* WORK TO BE COMPLETED:
Put every line of the items below into a Markdown table, leaving out blank lines. Use the columns Row, for the row number, and Line.

* DATA SHOWN:
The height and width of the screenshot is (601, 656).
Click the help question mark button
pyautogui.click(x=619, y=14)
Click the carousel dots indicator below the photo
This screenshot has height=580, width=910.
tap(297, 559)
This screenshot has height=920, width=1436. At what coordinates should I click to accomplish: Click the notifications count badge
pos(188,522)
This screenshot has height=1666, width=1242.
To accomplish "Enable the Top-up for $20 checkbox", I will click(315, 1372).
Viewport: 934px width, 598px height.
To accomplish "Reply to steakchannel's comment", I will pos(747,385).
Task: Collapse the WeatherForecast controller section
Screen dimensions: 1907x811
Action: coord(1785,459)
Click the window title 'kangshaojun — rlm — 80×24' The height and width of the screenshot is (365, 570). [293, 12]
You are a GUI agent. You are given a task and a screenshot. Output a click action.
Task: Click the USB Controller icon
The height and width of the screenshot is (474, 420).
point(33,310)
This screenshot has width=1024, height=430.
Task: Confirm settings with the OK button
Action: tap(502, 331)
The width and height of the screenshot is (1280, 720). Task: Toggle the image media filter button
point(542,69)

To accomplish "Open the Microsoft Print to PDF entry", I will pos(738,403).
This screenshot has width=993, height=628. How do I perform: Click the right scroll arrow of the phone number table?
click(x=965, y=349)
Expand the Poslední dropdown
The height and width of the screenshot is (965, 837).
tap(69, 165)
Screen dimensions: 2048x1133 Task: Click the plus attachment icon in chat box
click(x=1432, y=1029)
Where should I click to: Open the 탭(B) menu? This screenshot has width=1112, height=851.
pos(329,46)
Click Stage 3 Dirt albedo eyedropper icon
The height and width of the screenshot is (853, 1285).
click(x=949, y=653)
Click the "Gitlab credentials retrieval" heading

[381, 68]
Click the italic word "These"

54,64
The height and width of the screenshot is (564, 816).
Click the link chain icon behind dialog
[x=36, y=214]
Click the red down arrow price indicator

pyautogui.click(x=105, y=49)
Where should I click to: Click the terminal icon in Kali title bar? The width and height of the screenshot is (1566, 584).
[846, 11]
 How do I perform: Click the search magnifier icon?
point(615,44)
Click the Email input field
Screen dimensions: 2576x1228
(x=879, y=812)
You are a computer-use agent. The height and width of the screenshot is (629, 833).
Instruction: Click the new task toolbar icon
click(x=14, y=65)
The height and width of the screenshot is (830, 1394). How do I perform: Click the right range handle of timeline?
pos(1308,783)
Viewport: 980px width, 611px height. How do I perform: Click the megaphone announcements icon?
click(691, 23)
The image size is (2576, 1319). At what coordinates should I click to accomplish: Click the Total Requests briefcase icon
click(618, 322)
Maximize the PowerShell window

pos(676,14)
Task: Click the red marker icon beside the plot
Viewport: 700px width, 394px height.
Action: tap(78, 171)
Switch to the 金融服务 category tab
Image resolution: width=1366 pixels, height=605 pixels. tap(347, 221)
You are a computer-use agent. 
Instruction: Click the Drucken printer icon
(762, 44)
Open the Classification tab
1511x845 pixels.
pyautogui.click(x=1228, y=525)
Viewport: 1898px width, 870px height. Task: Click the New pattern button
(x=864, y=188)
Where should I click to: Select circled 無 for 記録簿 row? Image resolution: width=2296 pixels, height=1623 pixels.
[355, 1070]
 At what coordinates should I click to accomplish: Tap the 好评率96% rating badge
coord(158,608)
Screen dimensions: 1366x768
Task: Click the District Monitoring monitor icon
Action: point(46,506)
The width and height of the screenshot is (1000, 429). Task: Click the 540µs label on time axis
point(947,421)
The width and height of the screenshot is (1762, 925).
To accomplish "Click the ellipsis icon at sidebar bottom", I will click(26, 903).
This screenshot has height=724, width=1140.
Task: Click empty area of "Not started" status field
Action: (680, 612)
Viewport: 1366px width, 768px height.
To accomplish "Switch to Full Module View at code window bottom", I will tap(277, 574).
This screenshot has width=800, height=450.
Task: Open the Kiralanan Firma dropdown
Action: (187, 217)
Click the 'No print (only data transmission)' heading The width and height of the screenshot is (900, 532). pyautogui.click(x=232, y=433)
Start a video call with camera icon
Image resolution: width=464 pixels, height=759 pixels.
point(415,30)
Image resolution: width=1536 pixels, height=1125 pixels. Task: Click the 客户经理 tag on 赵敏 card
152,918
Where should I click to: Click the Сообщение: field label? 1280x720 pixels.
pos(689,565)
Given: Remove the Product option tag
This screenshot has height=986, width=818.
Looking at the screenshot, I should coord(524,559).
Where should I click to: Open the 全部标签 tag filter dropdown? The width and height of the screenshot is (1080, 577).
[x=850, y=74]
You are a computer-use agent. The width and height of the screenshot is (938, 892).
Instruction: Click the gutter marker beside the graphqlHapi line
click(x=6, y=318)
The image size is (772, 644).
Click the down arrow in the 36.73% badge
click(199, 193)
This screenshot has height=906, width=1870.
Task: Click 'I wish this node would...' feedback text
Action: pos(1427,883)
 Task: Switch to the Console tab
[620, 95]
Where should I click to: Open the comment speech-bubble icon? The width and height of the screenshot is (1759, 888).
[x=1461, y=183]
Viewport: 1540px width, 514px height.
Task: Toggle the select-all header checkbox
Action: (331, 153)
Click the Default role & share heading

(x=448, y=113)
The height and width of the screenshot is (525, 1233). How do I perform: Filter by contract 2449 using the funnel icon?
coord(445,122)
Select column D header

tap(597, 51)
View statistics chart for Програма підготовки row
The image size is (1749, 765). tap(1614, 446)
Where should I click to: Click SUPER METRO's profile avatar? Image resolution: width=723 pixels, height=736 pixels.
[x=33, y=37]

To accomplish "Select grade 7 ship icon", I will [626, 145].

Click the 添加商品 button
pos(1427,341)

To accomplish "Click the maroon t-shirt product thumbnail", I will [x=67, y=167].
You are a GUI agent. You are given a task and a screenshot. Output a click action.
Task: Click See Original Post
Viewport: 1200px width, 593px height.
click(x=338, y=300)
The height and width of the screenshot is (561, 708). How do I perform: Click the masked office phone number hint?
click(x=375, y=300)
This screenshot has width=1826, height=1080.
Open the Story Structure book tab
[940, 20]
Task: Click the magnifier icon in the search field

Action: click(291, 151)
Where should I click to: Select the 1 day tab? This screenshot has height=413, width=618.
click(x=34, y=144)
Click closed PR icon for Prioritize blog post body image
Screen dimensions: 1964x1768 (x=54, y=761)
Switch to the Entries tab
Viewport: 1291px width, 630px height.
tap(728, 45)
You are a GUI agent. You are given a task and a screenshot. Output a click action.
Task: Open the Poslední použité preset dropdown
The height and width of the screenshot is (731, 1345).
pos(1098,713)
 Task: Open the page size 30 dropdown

* TASK SOLUTION:
| Row | Line |
|---|---|
| 1 | The height and width of the screenshot is (601, 656). |
| 2 | Click the help question mark button |
| 3 | pyautogui.click(x=619, y=14) |
| 4 | Click the carousel dots indicator below the photo |
| 5 | This screenshot has height=580, width=910. |
| 6 | tap(297, 559) |
| 7 | This screenshot has height=920, width=1436. At what coordinates should I click to accomplish: Click the notifications count badge |
| 8 | pos(188,522) |
| 9 | This screenshot has height=1666, width=1242. |
| 10 | To accomplish "Enable the Top-up for $20 checkbox", I will click(315, 1372). |
| 11 | Viewport: 934px width, 598px height. |
| 12 | To accomplish "Reply to steakchannel's comment", I will pos(747,385). |
| 13 | Task: Collapse the WeatherForecast controller section |
| 14 | Screen dimensions: 1907x811 |
| 15 | Action: coord(1785,459) |
| 16 | Click the window title 'kangshaojun — rlm — 80×24' The height and width of the screenshot is (365, 570). [293, 12] |
| 17 | You are a GUI agent. You are given a task and a screenshot. Output a click action. |
| 18 | Task: Click the USB Controller icon |
| 19 | The height and width of the screenshot is (474, 420). |
| 20 | point(33,310) |
| 21 | This screenshot has width=1024, height=430. |
| 22 | Task: Confirm settings with the OK button |
| 23 | Action: tap(502, 331) |
| 24 | The width and height of the screenshot is (1280, 720). Task: Toggle the image media filter button |
| 25 | point(542,69) |
| 26 | To accomplish "Open the Microsoft Print to PDF entry", I will pos(738,403). |
| 27 | This screenshot has width=993, height=628. How do I perform: Click the right scroll arrow of the phone number table? |
| 28 | click(x=965, y=349) |
| 29 | Expand the Poslední dropdown |
| 30 | The height and width of the screenshot is (965, 837). |
| 31 | tap(69, 165) |
| 32 | Screen dimensions: 2048x1133 Task: Click the plus attachment icon in chat box |
| 33 | click(x=1432, y=1029) |
| 34 | Where should I click to: Open the 탭(B) menu? This screenshot has width=1112, height=851. |
| 35 | pos(329,46) |
| 36 | Click Stage 3 Dirt albedo eyedropper icon |
| 37 | The height and width of the screenshot is (853, 1285). |
| 38 | click(x=949, y=653) |
| 39 | Click the "Gitlab credentials retrieval" heading |
| 40 | [381, 68] |
| 41 | Click the italic word "These" |
| 42 | 54,64 |
| 43 | The height and width of the screenshot is (564, 816). |
| 44 | Click the link chain icon behind dialog |
| 45 | [x=36, y=214] |
| 46 | Click the red down arrow price indicator |
| 47 | pyautogui.click(x=105, y=49) |
| 48 | Where should I click to: Click the terminal icon in Kali title bar? The width and height of the screenshot is (1566, 584). |
| 49 | [846, 11] |
| 50 |  How do I perform: Click the search magnifier icon? |
| 51 | point(615,44) |
| 52 | Click the Email input field |
| 53 | Screen dimensions: 2576x1228 |
| 54 | (x=879, y=812) |
| 55 | You are a computer-use agent. The height and width of the screenshot is (629, 833). |
| 56 | Instruction: Click the new task toolbar icon |
| 57 | click(x=14, y=65) |
| 58 | The height and width of the screenshot is (830, 1394). How do I perform: Click the right range handle of timeline? |
| 59 | pos(1308,783) |
| 60 | Viewport: 980px width, 611px height. How do I perform: Click the megaphone announcements icon? |
| 61 | click(691, 23) |
| 62 | The image size is (2576, 1319). At what coordinates should I click to accomplish: Click the Total Requests briefcase icon |
| 63 | click(618, 322) |
| 64 | Maximize the PowerShell window |
| 65 | pos(676,14) |
| 66 | Task: Click the red marker icon beside the plot |
| 67 | Viewport: 700px width, 394px height. |
| 68 | Action: tap(78, 171) |
| 69 | Switch to the 金融服务 category tab |
| 70 | Image resolution: width=1366 pixels, height=605 pixels. tap(347, 221) |
| 71 | You are a computer-use agent.  |
| 72 | Instruction: Click the Drucken printer icon |
| 73 | (762, 44) |
| 74 | Open the Classification tab |
| 75 | 1511x845 pixels. |
| 76 | pyautogui.click(x=1228, y=525) |
| 77 | Viewport: 1898px width, 870px height. Task: Click the New pattern button |
| 78 | (x=864, y=188) |
| 79 | Where should I click to: Select circled 無 for 記録簿 row? Image resolution: width=2296 pixels, height=1623 pixels. |
| 80 | [355, 1070] |
| 81 |  At what coordinates should I click to accomplish: Tap the 好评率96% rating badge |
| 82 | coord(158,608) |
| 83 | Screen dimensions: 1366x768 |
| 84 | Task: Click the District Monitoring monitor icon |
| 85 | Action: point(46,506) |
| 86 | The width and height of the screenshot is (1000, 429). Task: Click the 540µs label on time axis |
| 87 | point(947,421) |
| 88 | The width and height of the screenshot is (1762, 925). |
| 89 | To accomplish "Click the ellipsis icon at sidebar bottom", I will click(26, 903). |
| 90 | This screenshot has height=724, width=1140. |
| 91 | Task: Click empty area of "Not started" status field |
| 92 | Action: (680, 612) |
| 93 | Viewport: 1366px width, 768px height. |
| 94 | To accomplish "Switch to Full Module View at code window bottom", I will tap(277, 574). |
| 95 | This screenshot has width=800, height=450. |
| 96 | Task: Open the Kiralanan Firma dropdown |
| 97 | Action: (187, 217) |
| 98 | Click the 'No print (only data transmission)' heading The width and height of the screenshot is (900, 532). pyautogui.click(x=232, y=433) |
| 99 | Start a video call with camera icon |
| 100 | Image resolution: width=464 pixels, height=759 pixels. |
| 101 | point(415,30) |
| 102 | Image resolution: width=1536 pixels, height=1125 pixels. Task: Click the 客户经理 tag on 赵敏 card |
| 103 | 152,918 |
| 104 | Where should I click to: Click the Сообщение: field label? 1280x720 pixels. |
| 105 | pos(689,565) |
| 106 | Given: Remove the Product option tag |
| 107 | This screenshot has height=986, width=818. |
| 108 | Looking at the screenshot, I should coord(524,559). |
| 109 | Where should I click to: Open the 全部标签 tag filter dropdown? The width and height of the screenshot is (1080, 577). |
| 110 | [x=850, y=74] |
| 111 | You are a computer-use agent. The width and height of the screenshot is (938, 892). |
| 112 | Instruction: Click the gutter marker beside the graphqlHapi line |
| 113 | click(x=6, y=318) |
| 114 | The image size is (772, 644). |
| 115 | Click the down arrow in the 36.73% badge |
| 116 | click(199, 193) |
| 117 | This screenshot has height=906, width=1870. |
| 118 | Task: Click 'I wish this node would...' feedback text |
| 119 | Action: pos(1427,883) |
| 120 |  Task: Switch to the Console tab |
| 121 | [620, 95] |
| 122 | Where should I click to: Open the comment speech-bubble icon? The width and height of the screenshot is (1759, 888). |
| 123 | [x=1461, y=183] |
| 124 | Viewport: 1540px width, 514px height. |
| 125 | Task: Toggle the select-all header checkbox |
| 126 | Action: (331, 153) |
| 127 | Click the Default role & share heading |
| 128 | (x=448, y=113) |
| 129 | The height and width of the screenshot is (525, 1233). How do I perform: Filter by contract 2449 using the funnel icon? |
| 130 | coord(445,122) |
| 131 | Select column D header |
| 132 | tap(597, 51) |
| 133 | View statistics chart for Програма підготовки row |
| 134 | The image size is (1749, 765). tap(1614, 446) |
| 135 | Where should I click to: Click SUPER METRO's profile avatar? Image resolution: width=723 pixels, height=736 pixels. |
| 136 | [x=33, y=37] |
| 137 | To accomplish "Select grade 7 ship icon", I will [626, 145]. |
| 138 | Click the 添加商品 button |
| 139 | pos(1427,341) |
| 140 | To accomplish "Click the maroon t-shirt product thumbnail", I will [x=67, y=167]. |
| 141 | You are a GUI agent. You are given a task and a screenshot. Output a click action. |
| 142 | Task: Click See Original Post |
| 143 | Viewport: 1200px width, 593px height. |
| 144 | click(x=338, y=300) |
| 145 | The height and width of the screenshot is (561, 708). How do I perform: Click the masked office phone number hint? |
| 146 | click(x=375, y=300) |
| 147 | This screenshot has width=1826, height=1080. |
| 148 | Open the Story Structure book tab |
| 149 | [940, 20] |
| 150 | Task: Click the magnifier icon in the search field |
| 151 | Action: click(291, 151) |
| 152 | Where should I click to: Select the 1 day tab? This screenshot has height=413, width=618. |
| 153 | click(x=34, y=144) |
| 154 | Click closed PR icon for Prioritize blog post body image |
| 155 | Screen dimensions: 1964x1768 (x=54, y=761) |
| 156 | Switch to the Entries tab |
| 157 | Viewport: 1291px width, 630px height. |
| 158 | tap(728, 45) |
| 159 | You are a GUI agent. You are given a task and a screenshot. Output a click action. |
| 160 | Task: Open the Poslední použité preset dropdown |
| 161 | The height and width of the screenshot is (731, 1345). |
| 162 | pos(1098,713) |
| 163 |  Task: Open the page size 30 dropdown |